Directions for this task
Repeat the data word for word from its first line through the line that contains "[x=244, y=178]", including that line. Leave out the pictures.

**** Excerpted records

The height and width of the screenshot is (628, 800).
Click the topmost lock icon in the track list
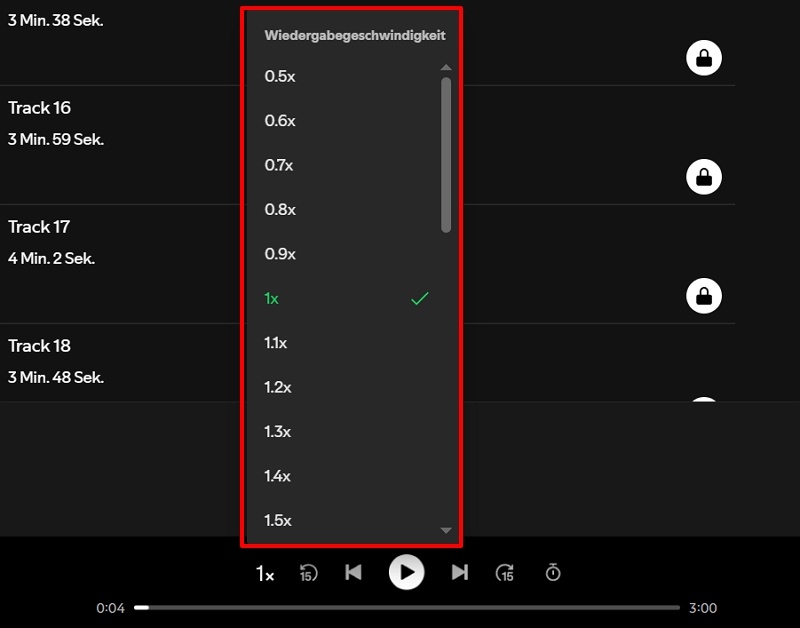(704, 57)
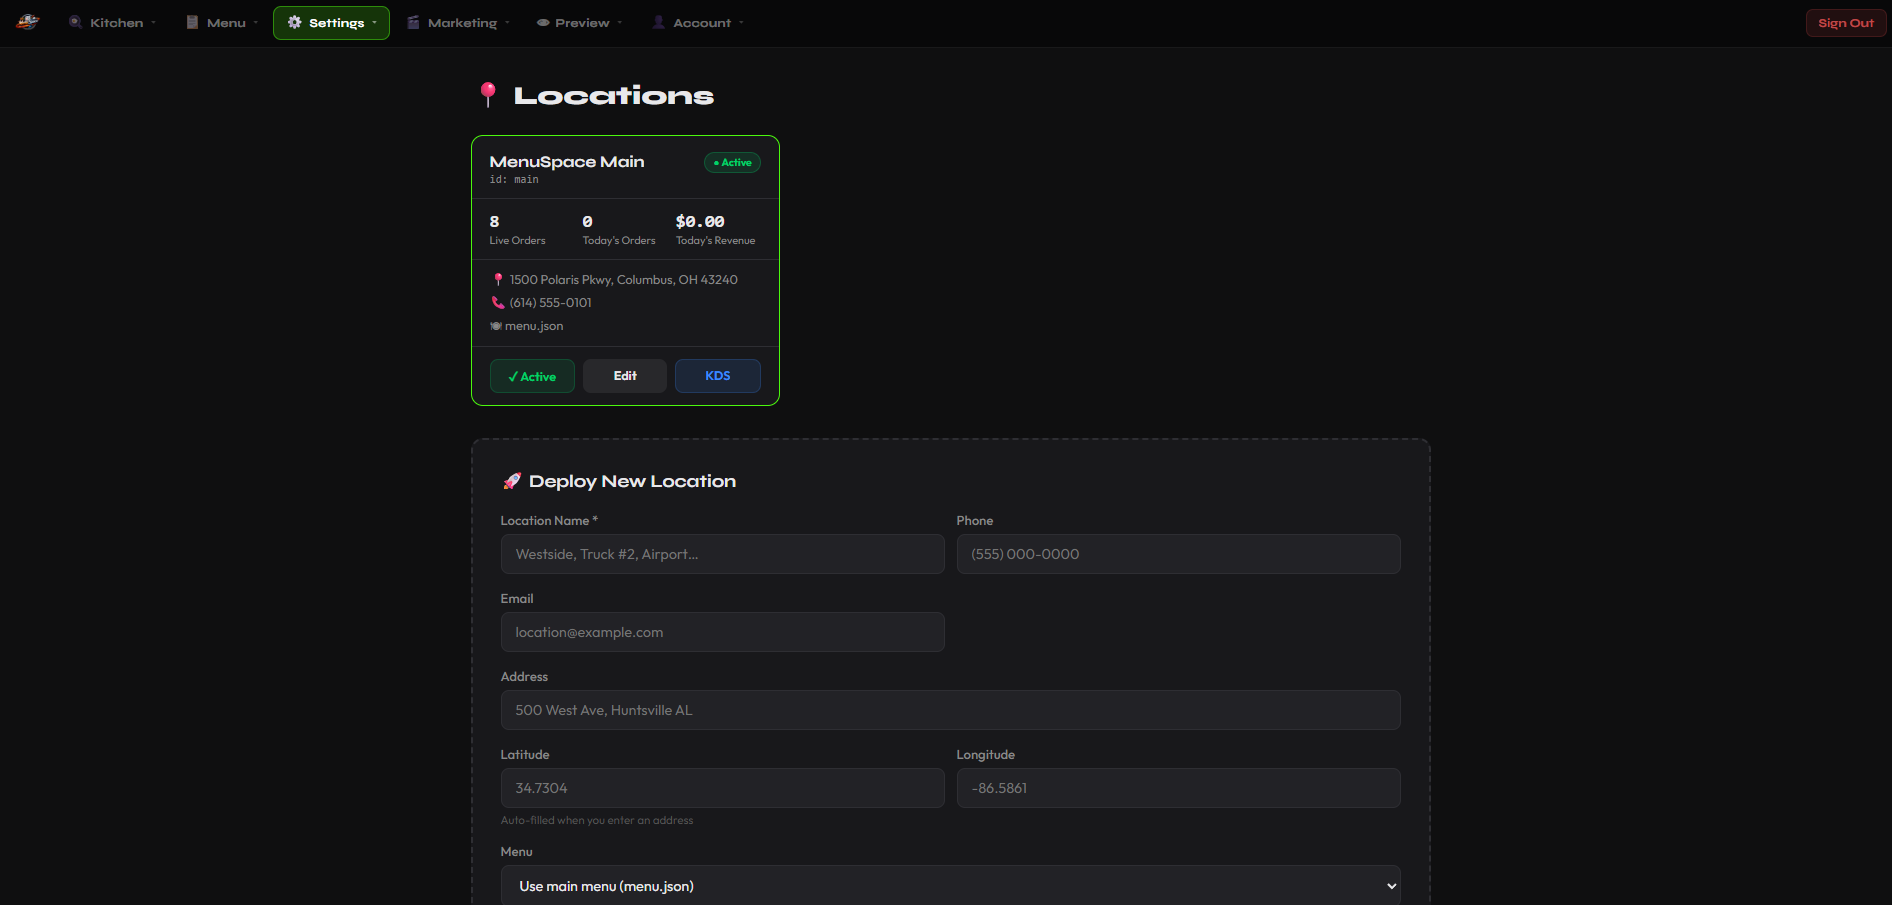Image resolution: width=1892 pixels, height=905 pixels.
Task: Expand the Menu selection dropdown
Action: (950, 886)
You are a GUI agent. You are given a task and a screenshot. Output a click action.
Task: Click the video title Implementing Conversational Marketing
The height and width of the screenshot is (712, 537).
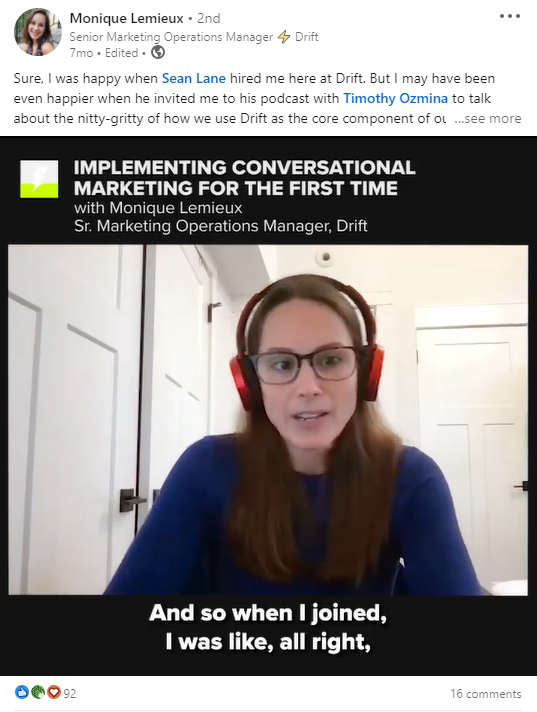[x=244, y=178]

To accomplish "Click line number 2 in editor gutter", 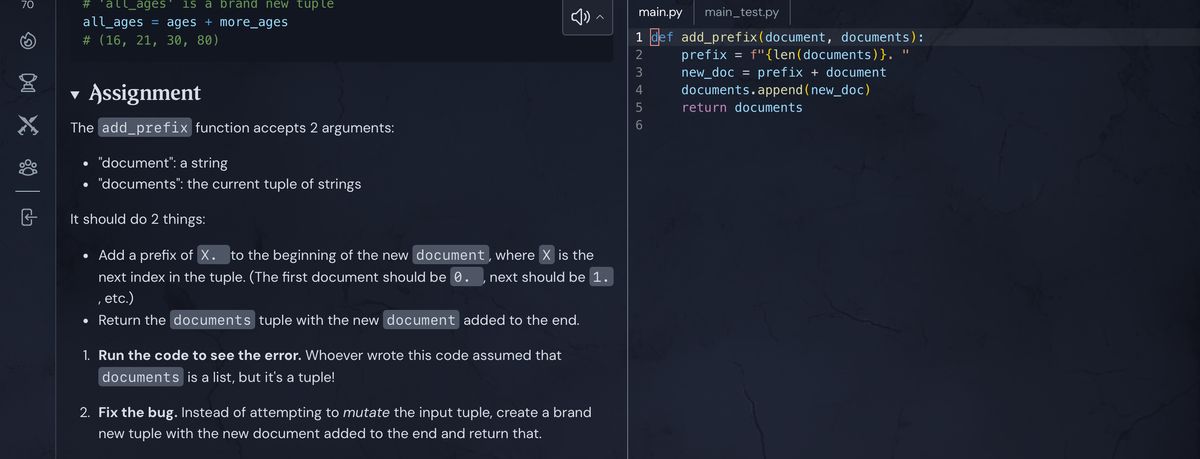I will click(x=638, y=55).
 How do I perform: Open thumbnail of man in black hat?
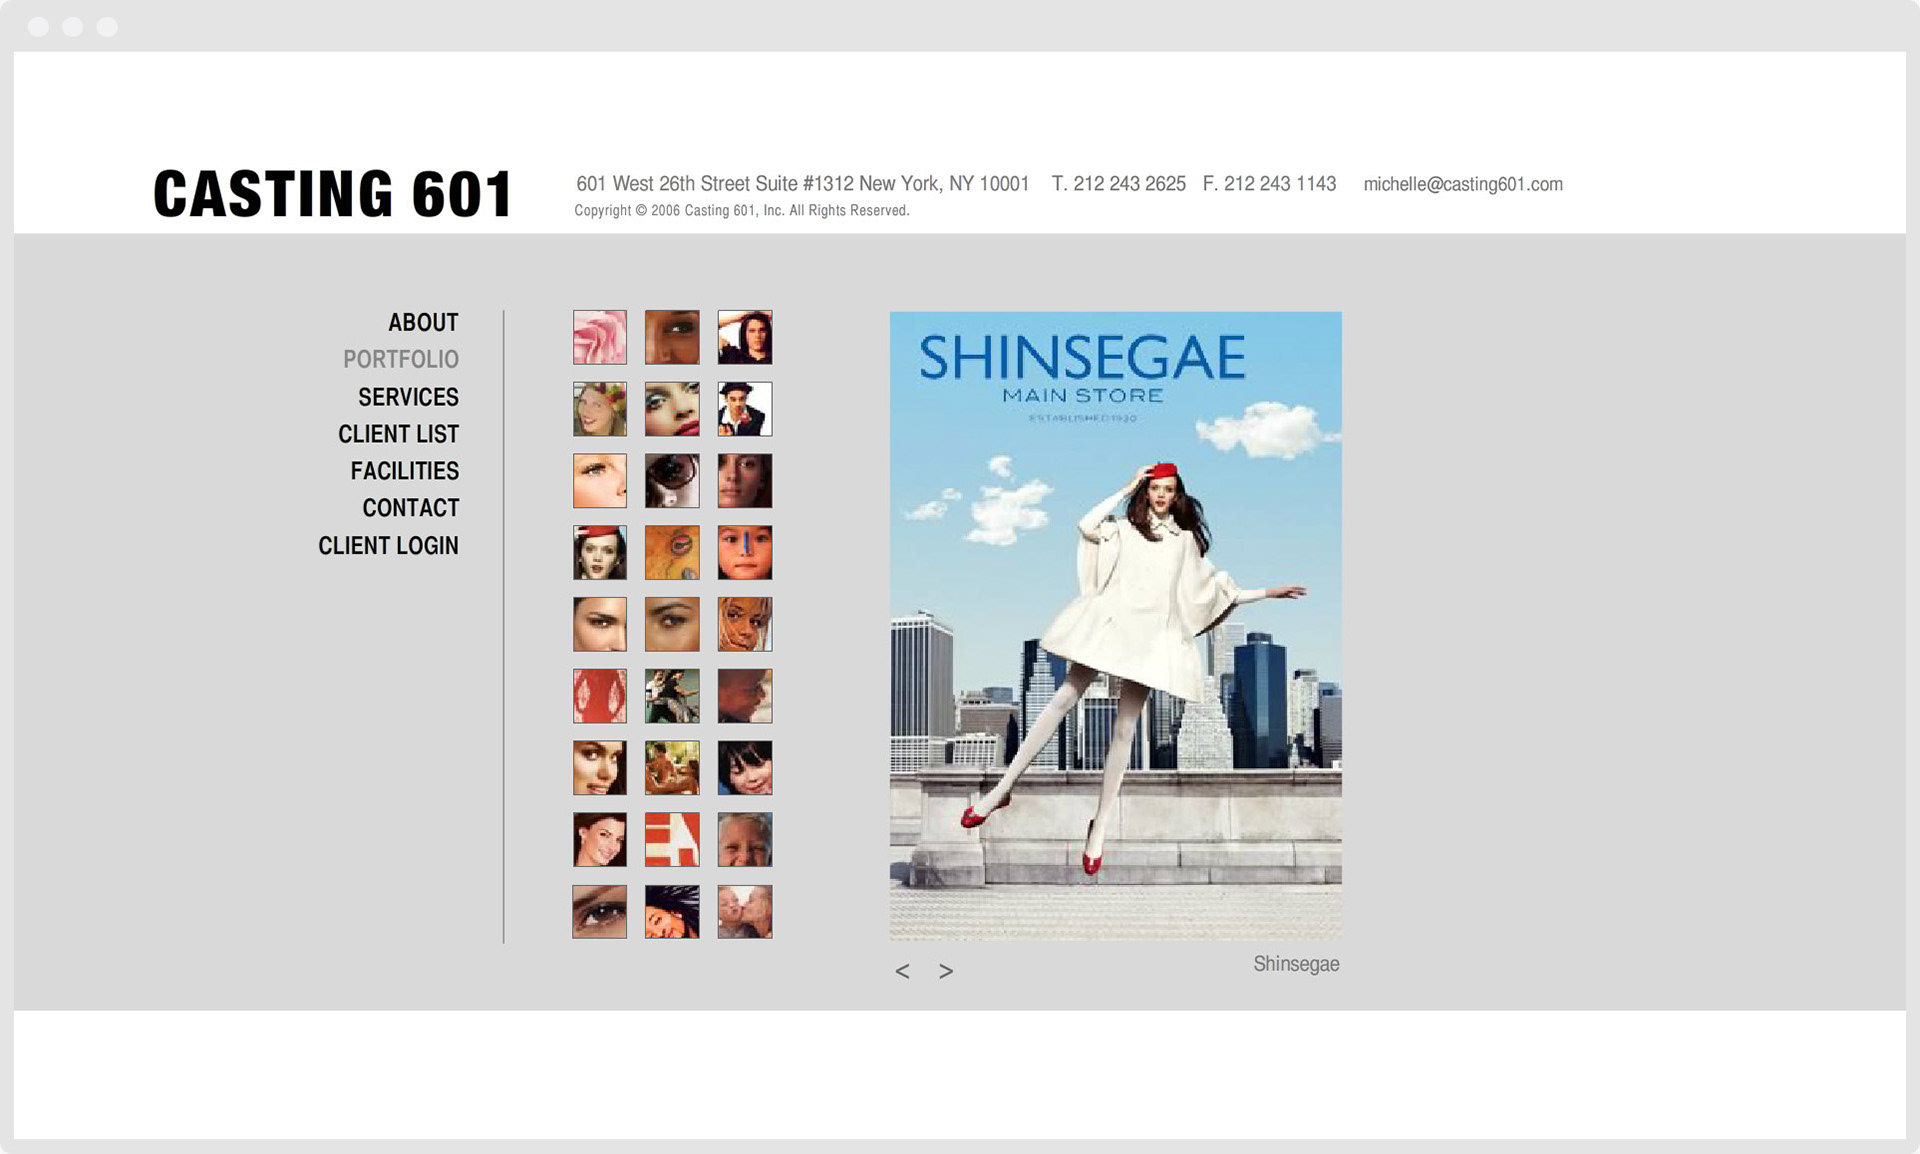[x=745, y=409]
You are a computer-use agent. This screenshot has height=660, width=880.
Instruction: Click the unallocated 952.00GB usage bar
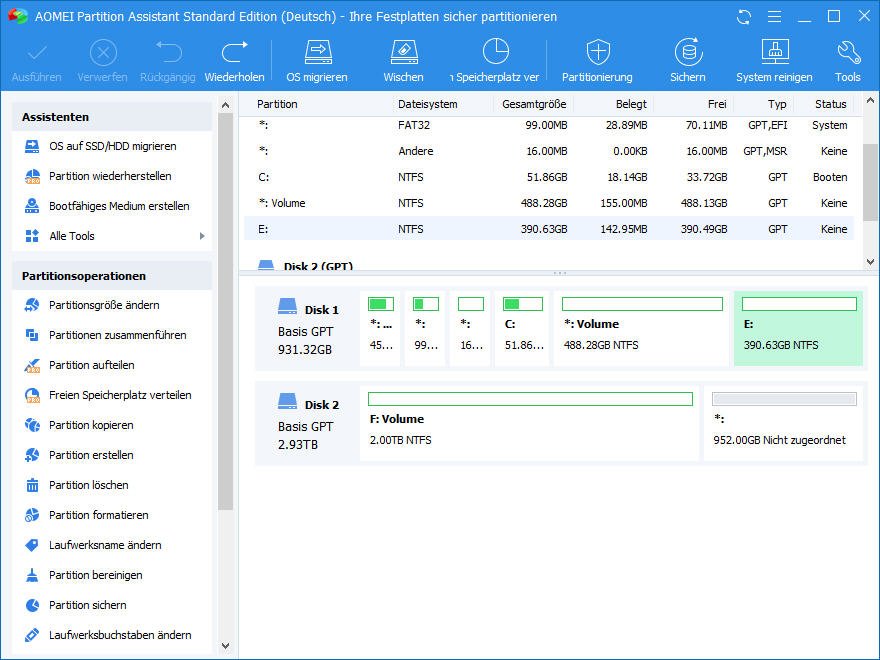point(784,399)
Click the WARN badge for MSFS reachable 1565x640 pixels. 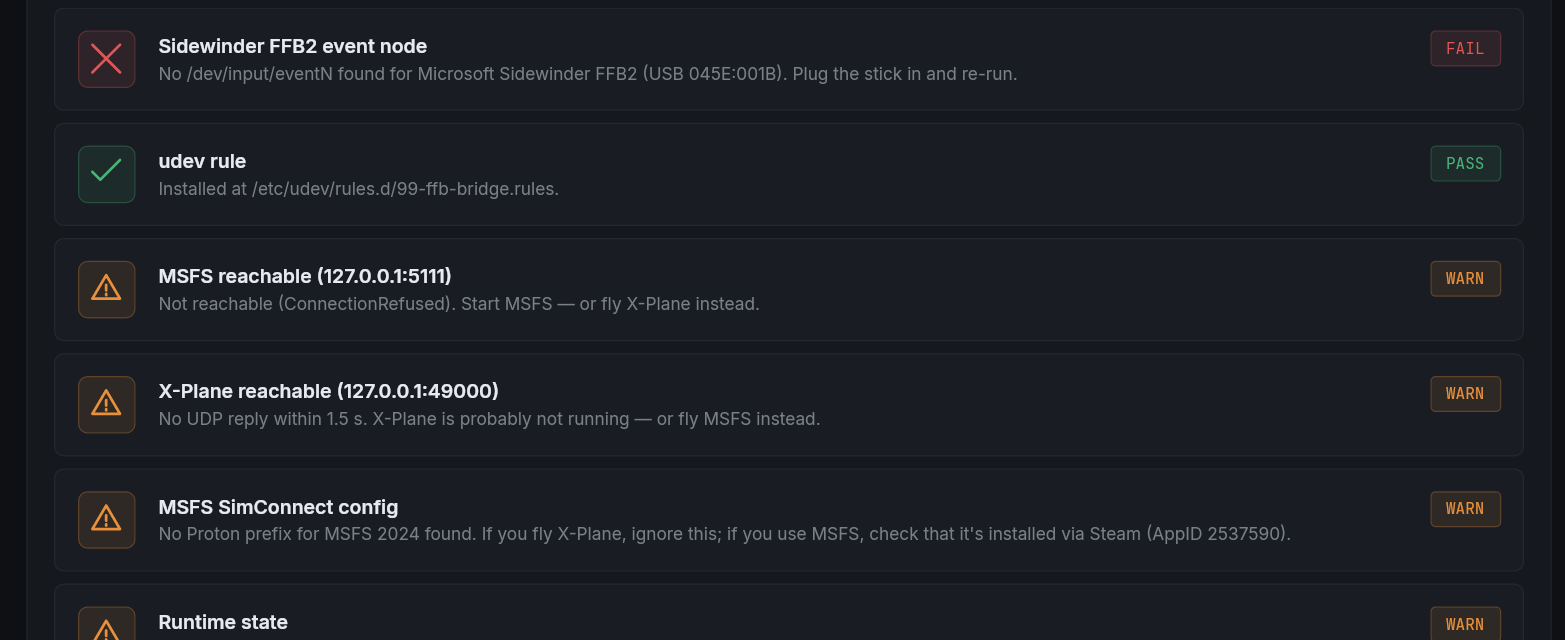click(1465, 278)
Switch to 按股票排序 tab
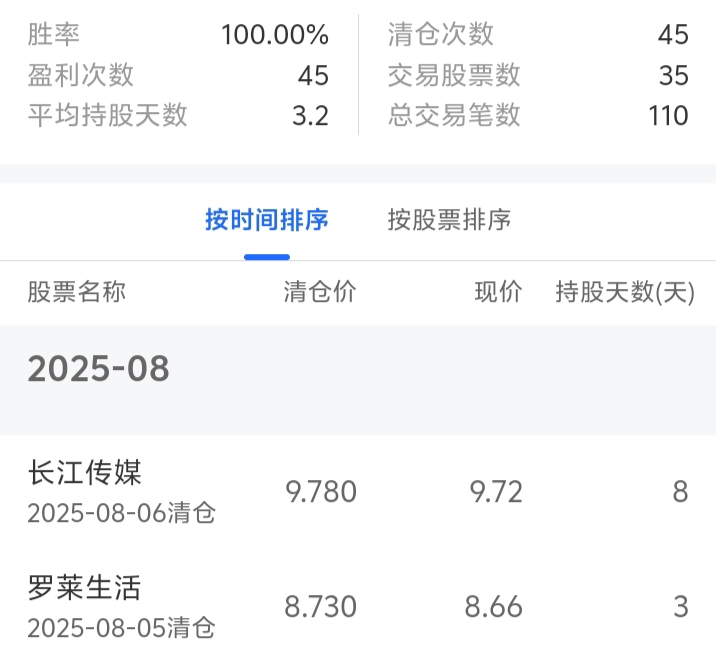Viewport: 716px width, 656px height. click(x=449, y=220)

********

Result for this task
The height and width of the screenshot is (628, 800).
Click the topmost lock icon in the track list
(704, 57)
Image resolution: width=1892 pixels, height=905 pixels.
Task: Expand the Menu selection dropdown
Action: (950, 886)
You are a GUI agent. You are given a task and a screenshot. Output a click action.
Task: Click the video title Implementing Conversational Marketing
The height and width of the screenshot is (712, 537).
[x=244, y=178]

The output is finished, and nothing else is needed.